+++ SOURCE DATA +++
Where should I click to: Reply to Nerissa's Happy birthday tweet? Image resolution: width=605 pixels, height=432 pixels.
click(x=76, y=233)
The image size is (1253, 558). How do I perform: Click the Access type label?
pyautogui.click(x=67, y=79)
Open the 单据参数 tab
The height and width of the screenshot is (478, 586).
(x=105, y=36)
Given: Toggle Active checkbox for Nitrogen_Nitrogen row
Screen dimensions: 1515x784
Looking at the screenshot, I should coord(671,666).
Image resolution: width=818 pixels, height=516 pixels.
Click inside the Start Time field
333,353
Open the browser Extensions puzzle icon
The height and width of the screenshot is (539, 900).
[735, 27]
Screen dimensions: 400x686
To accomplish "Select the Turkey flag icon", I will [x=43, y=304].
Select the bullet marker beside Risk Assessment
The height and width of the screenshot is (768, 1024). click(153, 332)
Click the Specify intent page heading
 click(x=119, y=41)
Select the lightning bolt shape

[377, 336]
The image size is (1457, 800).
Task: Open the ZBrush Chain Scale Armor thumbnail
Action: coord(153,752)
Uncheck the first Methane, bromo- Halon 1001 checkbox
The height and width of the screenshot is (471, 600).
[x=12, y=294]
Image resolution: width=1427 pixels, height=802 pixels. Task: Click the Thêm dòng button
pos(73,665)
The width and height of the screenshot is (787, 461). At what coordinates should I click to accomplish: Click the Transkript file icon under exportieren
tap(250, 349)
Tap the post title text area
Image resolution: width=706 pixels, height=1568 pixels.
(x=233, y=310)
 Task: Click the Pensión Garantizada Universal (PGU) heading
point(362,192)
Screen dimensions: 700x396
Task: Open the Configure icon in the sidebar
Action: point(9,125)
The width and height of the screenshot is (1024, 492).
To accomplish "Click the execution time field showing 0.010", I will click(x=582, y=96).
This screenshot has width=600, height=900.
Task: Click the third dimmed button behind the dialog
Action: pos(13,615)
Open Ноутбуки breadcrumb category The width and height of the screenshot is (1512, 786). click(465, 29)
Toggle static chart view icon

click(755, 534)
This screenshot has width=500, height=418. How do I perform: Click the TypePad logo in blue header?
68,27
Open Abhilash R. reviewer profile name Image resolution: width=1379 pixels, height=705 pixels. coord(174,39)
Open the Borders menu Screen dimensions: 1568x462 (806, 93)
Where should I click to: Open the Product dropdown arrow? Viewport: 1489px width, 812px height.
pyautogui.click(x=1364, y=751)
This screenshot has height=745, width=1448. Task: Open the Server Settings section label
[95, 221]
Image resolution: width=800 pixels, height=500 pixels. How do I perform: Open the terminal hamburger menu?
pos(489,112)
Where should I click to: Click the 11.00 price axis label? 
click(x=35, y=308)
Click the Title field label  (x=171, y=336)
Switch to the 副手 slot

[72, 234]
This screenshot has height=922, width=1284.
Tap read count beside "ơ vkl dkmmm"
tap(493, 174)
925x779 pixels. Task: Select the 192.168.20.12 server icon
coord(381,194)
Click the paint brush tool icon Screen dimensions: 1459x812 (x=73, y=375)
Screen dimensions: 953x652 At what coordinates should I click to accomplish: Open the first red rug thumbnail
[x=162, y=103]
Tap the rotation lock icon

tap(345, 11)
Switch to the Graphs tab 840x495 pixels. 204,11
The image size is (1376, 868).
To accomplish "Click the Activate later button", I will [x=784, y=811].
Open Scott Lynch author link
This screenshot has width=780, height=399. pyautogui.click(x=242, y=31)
+++
Could you retype the whole listing above without altering a word?

Where should I click to: Reply to Nerissa's Happy birthday tweet? Image resolution: width=605 pixels, height=432 pixels.
click(x=76, y=233)
The image size is (1253, 558). How do I perform: Click the Access type label?
pyautogui.click(x=67, y=79)
Open the 单据参数 tab
The height and width of the screenshot is (478, 586).
(x=105, y=36)
Given: Toggle Active checkbox for Nitrogen_Nitrogen row
Screen dimensions: 1515x784
Looking at the screenshot, I should coord(671,666).
Image resolution: width=818 pixels, height=516 pixels.
Click inside the Start Time field
333,353
Open the browser Extensions puzzle icon
The height and width of the screenshot is (539, 900).
[735, 27]
Screen dimensions: 400x686
To accomplish "Select the Turkey flag icon", I will [x=43, y=304].
Select the bullet marker beside Risk Assessment
The height and width of the screenshot is (768, 1024). click(153, 332)
Click the Specify intent page heading
 click(x=119, y=41)
Select the lightning bolt shape

[377, 336]
The image size is (1457, 800).
Task: Open the ZBrush Chain Scale Armor thumbnail
Action: coord(153,752)
Uncheck the first Methane, bromo- Halon 1001 checkbox
The height and width of the screenshot is (471, 600).
[x=12, y=294]
Image resolution: width=1427 pixels, height=802 pixels. Task: Click the Thêm dòng button
pos(73,665)
The width and height of the screenshot is (787, 461). At what coordinates should I click to accomplish: Click the Transkript file icon under exportieren
tap(250, 349)
Tap the post title text area
Image resolution: width=706 pixels, height=1568 pixels.
(x=233, y=310)
 Task: Click the Pensión Garantizada Universal (PGU) heading
point(362,192)
Screen dimensions: 700x396
Task: Open the Configure icon in the sidebar
Action: point(9,125)
The width and height of the screenshot is (1024, 492).
To accomplish "Click the execution time field showing 0.010", I will click(x=582, y=96).
This screenshot has width=600, height=900.
Task: Click the third dimmed button behind the dialog
Action: pos(13,615)
Open Ноутбуки breadcrumb category The width and height of the screenshot is (1512, 786). click(465, 29)
Toggle static chart view icon

click(755, 534)
This screenshot has width=500, height=418. How do I perform: Click the TypePad logo in blue header?
68,27
Open Abhilash R. reviewer profile name Image resolution: width=1379 pixels, height=705 pixels. coord(174,39)
Open the Borders menu Screen dimensions: 1568x462 (806, 93)
Where should I click to: Open the Product dropdown arrow? Viewport: 1489px width, 812px height.
pyautogui.click(x=1364, y=751)
This screenshot has height=745, width=1448. Task: Open the Server Settings section label
[95, 221]
Image resolution: width=800 pixels, height=500 pixels. How do I perform: Open the terminal hamburger menu?
pos(489,112)
Where should I click to: Click the 11.00 price axis label? 
click(x=35, y=308)
Click the Title field label  (x=171, y=336)
Switch to the 副手 slot

[72, 234]
This screenshot has height=922, width=1284.
Tap read count beside "ơ vkl dkmmm"
tap(493, 174)
925x779 pixels. Task: Select the 192.168.20.12 server icon
coord(381,194)
Click the paint brush tool icon Screen dimensions: 1459x812 (x=73, y=375)
Screen dimensions: 953x652 At what coordinates should I click to accomplish: Open the first red rug thumbnail
[x=162, y=103]
Tap the rotation lock icon

tap(345, 11)
Switch to the Graphs tab 840x495 pixels. 204,11
The image size is (1376, 868).
To accomplish "Click the Activate later button", I will [x=784, y=811].
Open Scott Lynch author link
This screenshot has width=780, height=399. pyautogui.click(x=242, y=31)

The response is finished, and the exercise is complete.